PROBLEM REQUIREMENTS> Without the pictures, set down exactly the lines from the one that contains "This screenshot has height=761, width=847." to the end of the entries, both included, and nothing besides.

Stored data entries>
|---|
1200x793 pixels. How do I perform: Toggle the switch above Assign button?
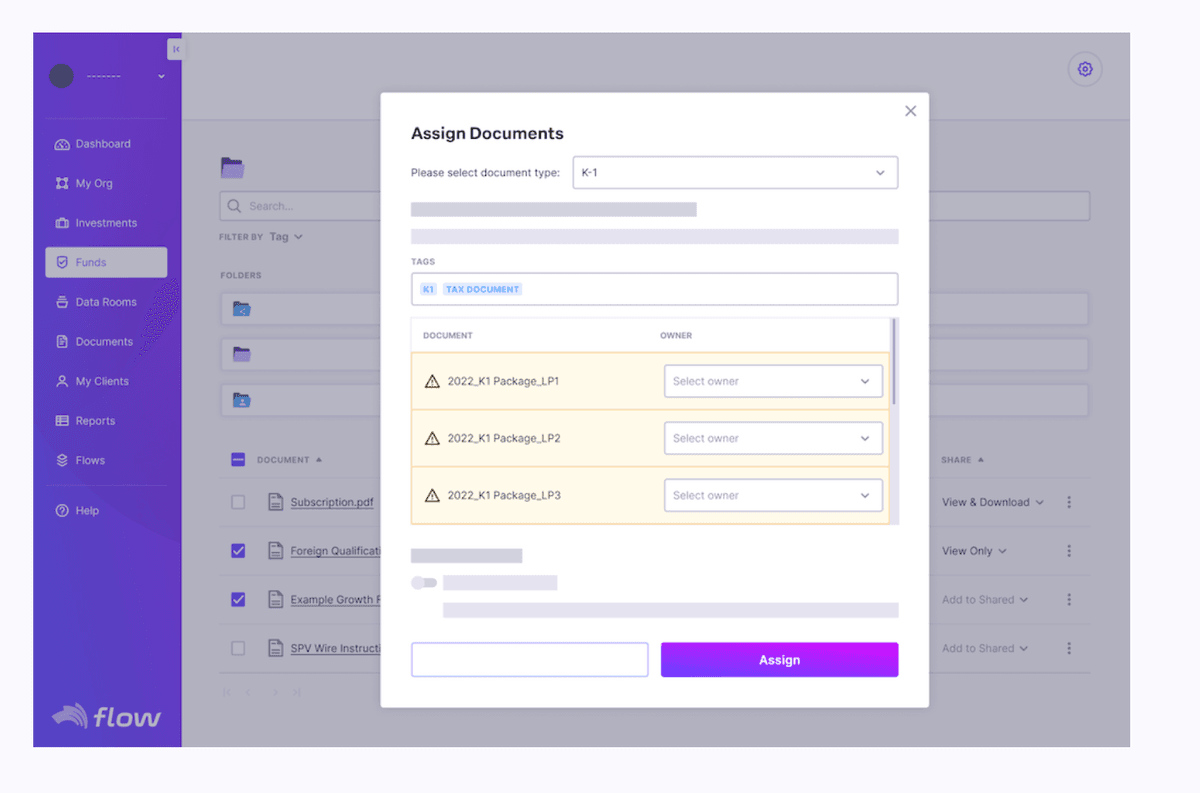(424, 582)
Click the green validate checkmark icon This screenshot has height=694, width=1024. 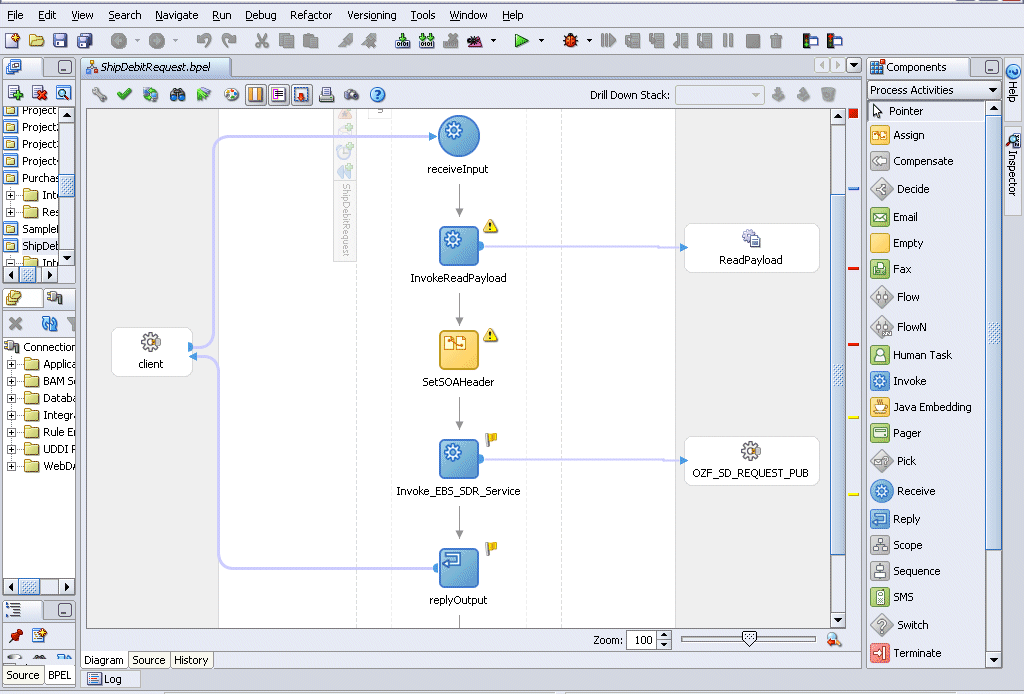click(125, 95)
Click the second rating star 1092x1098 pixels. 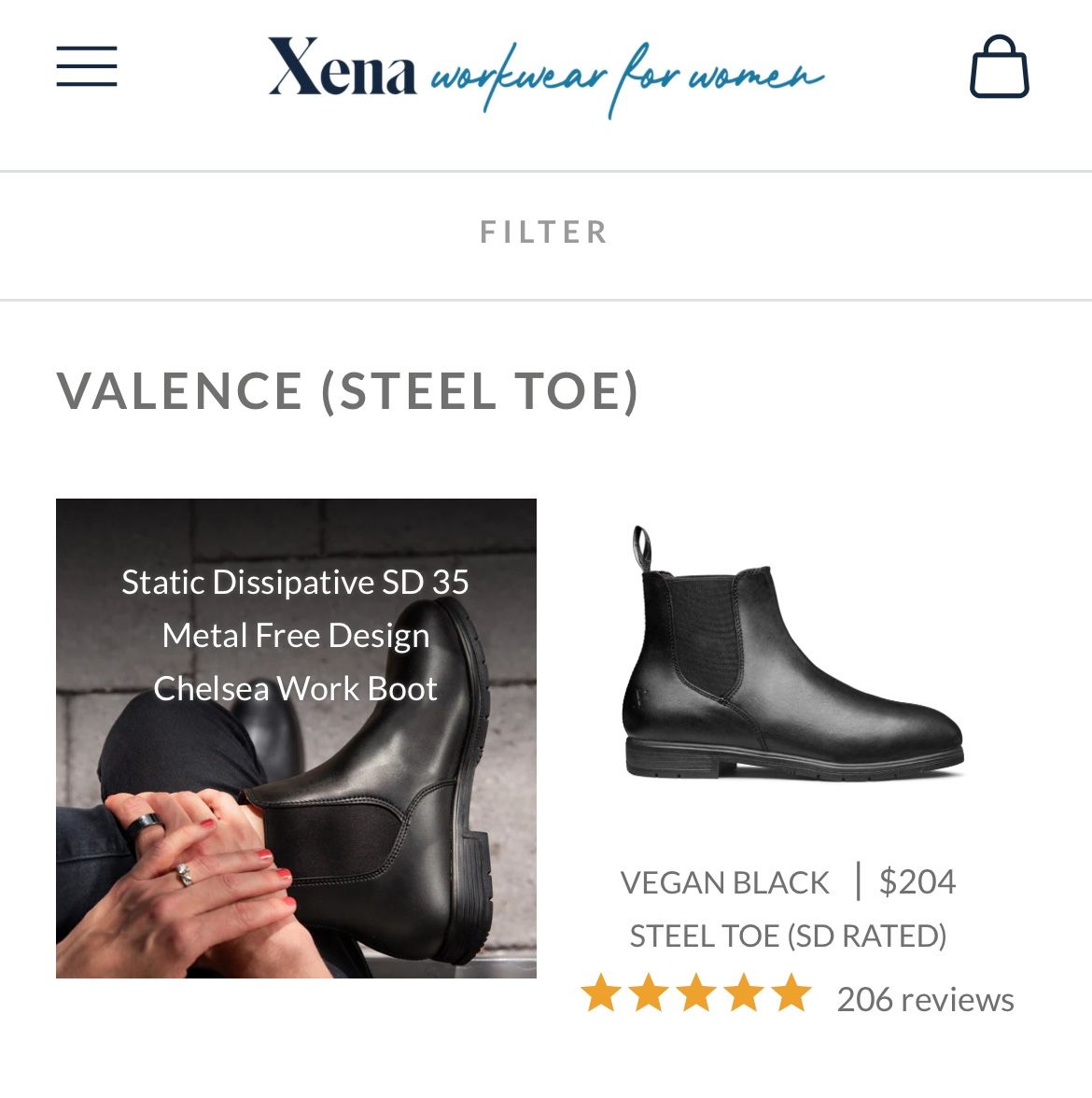(x=649, y=993)
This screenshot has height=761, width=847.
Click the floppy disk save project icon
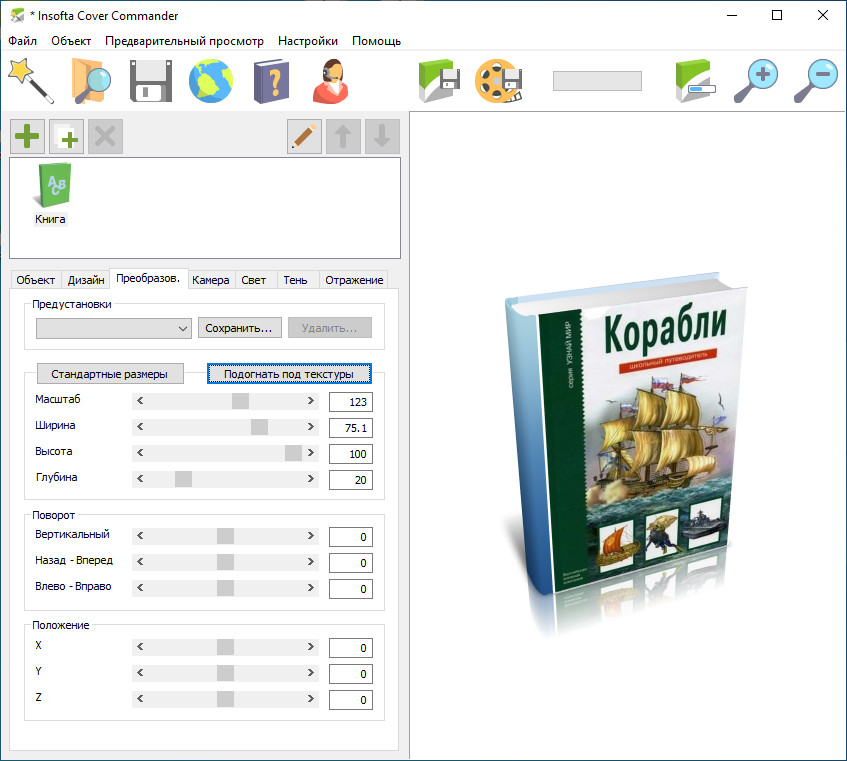pos(151,80)
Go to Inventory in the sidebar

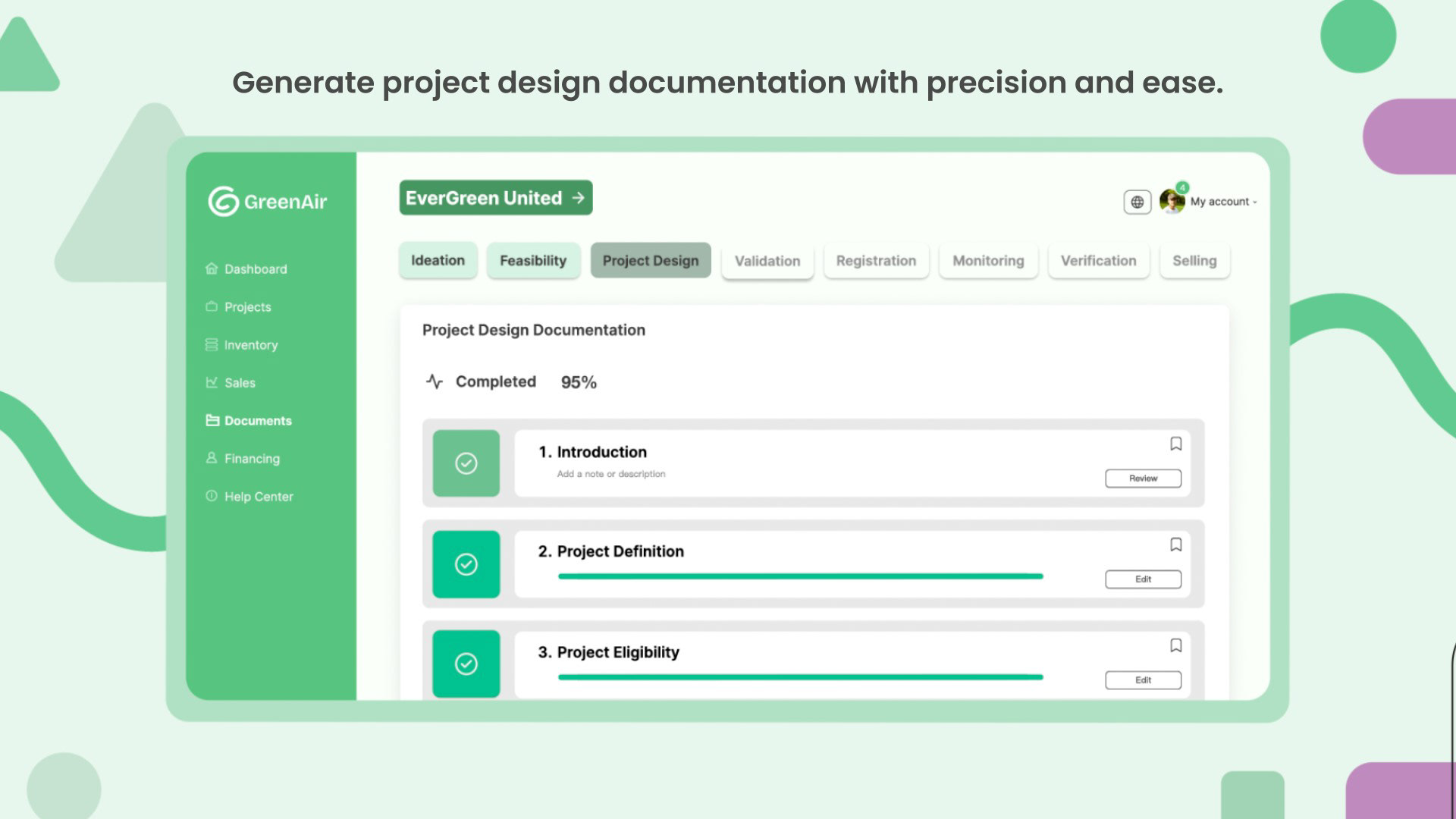point(250,345)
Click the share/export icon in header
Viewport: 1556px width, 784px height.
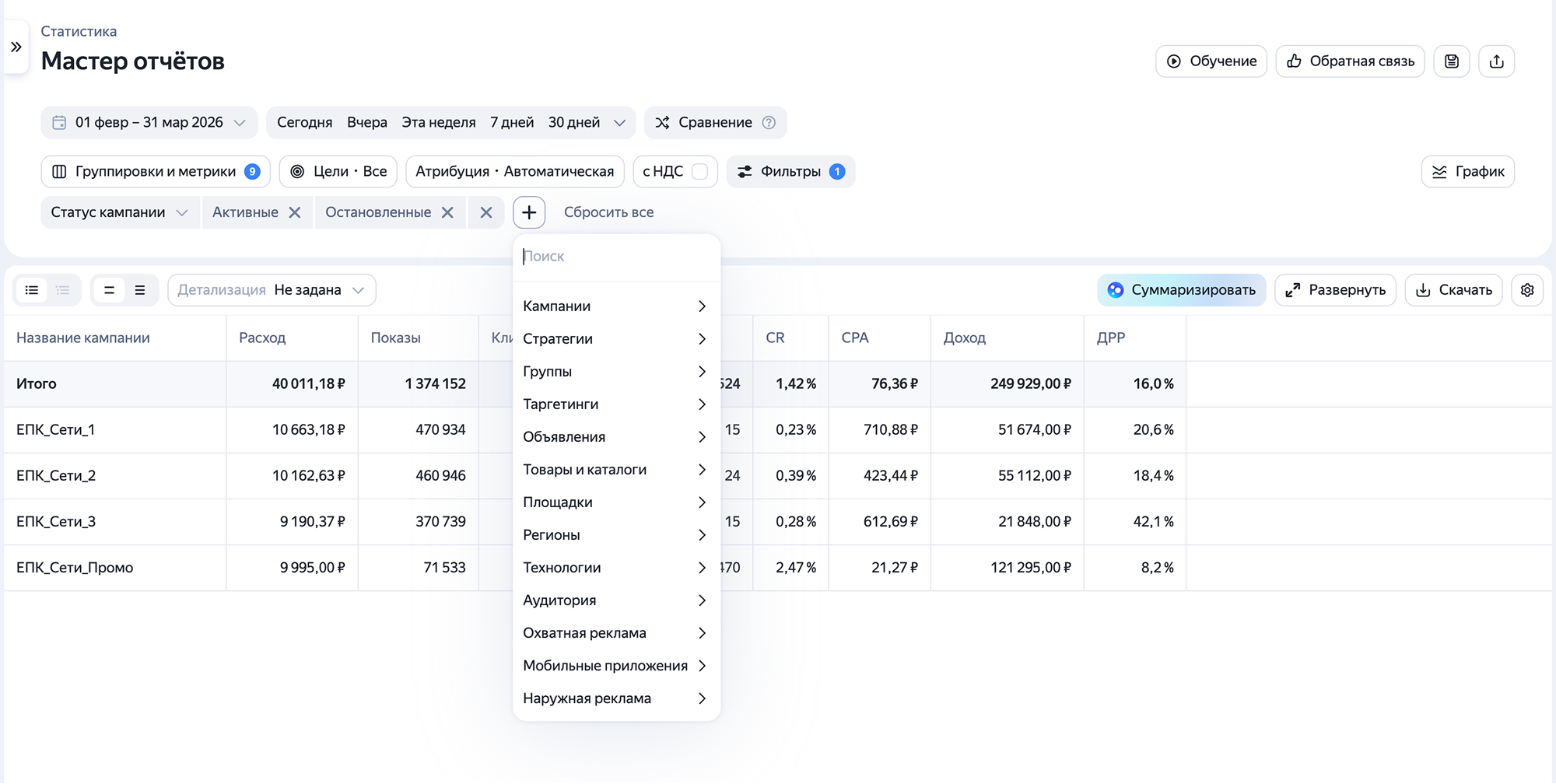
|---|
FINISHED TASK>
This screenshot has height=761, width=847.
Click the floppy disk save project icon
pos(151,80)
Go to Inventory in the sidebar

point(250,345)
Click the share/export icon in header
Viewport: 1556px width, 784px height.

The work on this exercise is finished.